Wednesday, October 17, 2012

Struggling

I am really having a hard time knowing how to deal with the limit testing of my 3-year old.  He wants to do what he wants to do when he wants to do it, and he is very stubborn about it.  Sometimes it can just seem silly, but it can get to the point where it is dangerous.  I don't want to get overly angry at him or label him -- or let him be labeled -- as bad.  How do I love him through this, and help him grow up to be an independent person who als does have consideration for people around him and respect where it is due?

Monday, October 8, 2012

Spilled Chocolate Milk and an Evening to Remember

Last night, my three-year-old threw the remainder of his Happy Meal chocolate milk (bought by Grandpa) on the floor of the back of the car instead of giving it to my outstretched hand, thus dousing and staining a bag full of library books.  I was not a Happy Mommy.

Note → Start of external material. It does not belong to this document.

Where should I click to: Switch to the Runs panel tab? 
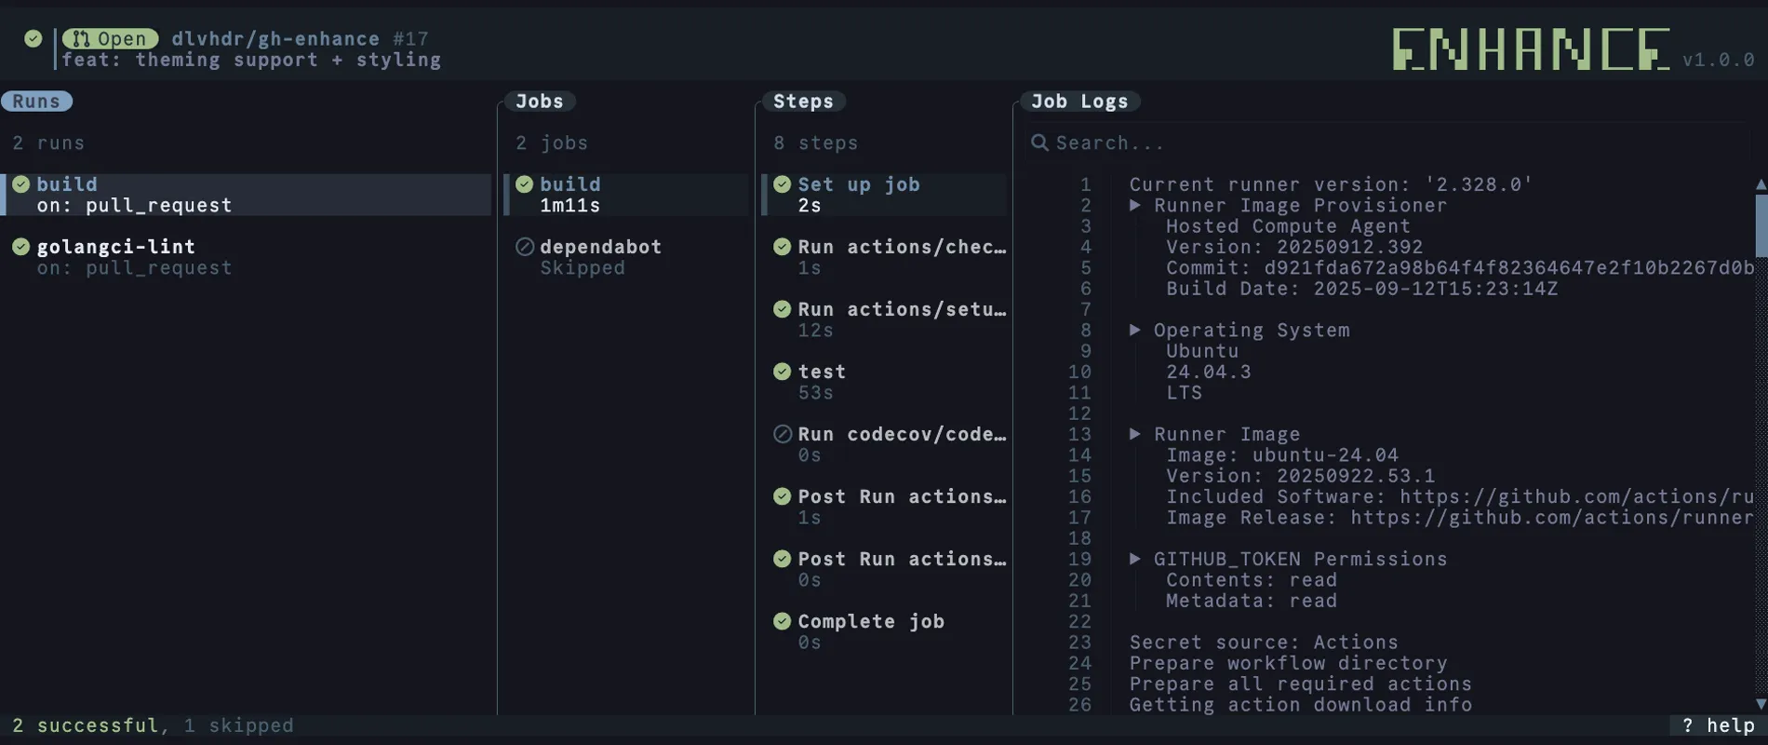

It is difficult to know how to deal with discipline.  He does not listen to me or follow instructions enough, and there are times that there can be real consequences of that, on different levels.  And unfortunately often there are other things going on, so my whole devotion is not focused on inculcating societal norms.  My tools feel limited sometimes, whether is is impaired breath and holding my one year old or plans that we have that I don't want to give up to teach a lesson at this minute.

On the other hand, I got to go out for "An Evening to Remember" at the Cosmopolitan Cabaret tonight and enjoy a fantastic show.  To be completely honest, I was not completely looking forward to it, because once upon a time I was invited to sing in the show, and with other things going on that invitation slipped through the cracks and was forgotten.  But the person who originally invited me to sing graciously offered me a ticket to the show, and it ended up being one of the best tickets in the house, at a table right in front.  I really worked beforehand, on the way there, to take on the best of what I once wanted to be as a nun, to be open to the moment and to the singers and not to hold on to any tension or jealousy, and I think I was able to really open up and be present and enjoy the uniqueness and power of every singer.

Now I better get to bed, the better to handle all of my responsibilities -- and joys -- tomorrow.